Ever wondered if your dog digests his food in the same way you do? Interestingly, dogs have the shortest system of any mammals. It takes around 9 hours for the whole process (depending on age, health and size of dog). Puppies take even less time. Knowing a bit about how your dog’s digestion process works can help you tell if something is amiss. So here are the basic facts about how your dog digests his food every day.
Step 1: Mouth to Esophagus
The mouth isn’t really part of the digestive system, but it’s where things start. Your dog’s salvia helps carry the food into the esophagus to get to the stomach. In the esophagus, muscles along the wall push food down towards the stomach.
Step 2: The Stomach
Next the food goes past the cardiac sphincter and into the stomach where gastric folds along the wall help grind and digest food. Hydrochloric acids and enzymes start to break down any large pieces your dog swallowed – particularly big chucks of meat or bone. This is where your dog may regurgitate if the pieces that were swallowed are too big for the stomach to handle. If you don’t stop him, your dog will just eat it back up – all part of the process and totally normal (unless he threw up a foreign object!).

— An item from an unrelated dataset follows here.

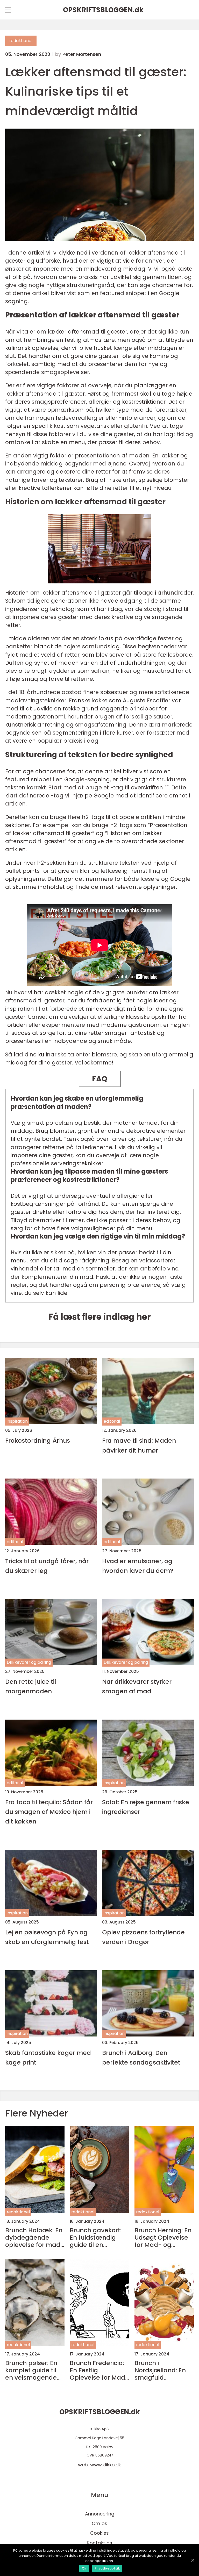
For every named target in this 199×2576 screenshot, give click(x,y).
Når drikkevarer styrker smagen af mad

Food will not be completely digested when it leaves the stomach. Instead it’s become “chyme” an acidic mixture of partly digested food and gastric juices that’s ready to move on to the…
Step 3: Small Intestine
The main part of digestion happens in the small intestine, which is roughly three times the length of your dog’s body. There are three parts to the small intestine. It is in the small intestine where the food will be broken down into its simplest form and will pass through the walls into your dog’s blood. By-products will be carried to the liver, and fat is absorbed into lymph vessels and then into the bloodstream. The small intestine has three parts:
1. The duodenum. The gallbladder (bile duct) and pancreas (pancreatic duct) are attached to this piece as well as the stomach. Enzymes and other fluids are produced by the liver and pancreas and pass through these two ducts to mix with the food and continue digestion.
2. The jejunum. Next, food goes through the second part of the small intestine which is covered with villi – small projections that add surface area so that nutrients can be absorbed as the chyme passes through.
3. Ileum. Finally, what’s left passes through this last portion and on to the…
Step 4: Large Intestine
Once at the large intestine, all that is left is waste. The large intestine’s main job is to remove access water from feces as needed. There is some fermentation of dietary fiber as well, which can cause gas. From the large intestine, waste enters the colon (which is actually part of the large intestine) and then leaves your dog’s body though the anus and rectum.
Large Breed Dogs Have Some Differences!
While all dogs have basically the same digestive system, it turns out there are some differences between small and large breed dogs. A study done by veterinary researchers in France found that in large breed dogs, the weight of the intestines is only 3 percent of their body weight. In small dogs, it’s 7 percent. This equates to less intestinal area for digestion and absorption of nutrients.
In addition they found that in large breed dogs, food stays longer in the colon, which gives more time for the bacteria in the colon to ferment food. This equates to more by-products that cause more water in the colon and ultimately more watery feces. It can also cause them to have to go more frequently than small dogs.
While it may sound relatively simple, digestion is a complex process where many things can cause problems. A key to healthy digestion is proper nutrients. We have all experienced upset stomachs when we eat too much sugar, fat or not enough protein. The same things effect our dogs. Knowing a bit about their system can also help you keep track of your dog’s health better. For example, now that you know digestion takes the average dog just 9 hours, if your dog hasn’t gone to the bathroom in 18 hours, there may be something wrong. The more you know how your dog’s body functions, the easier it will be for you to tell when something is not functioning as it should.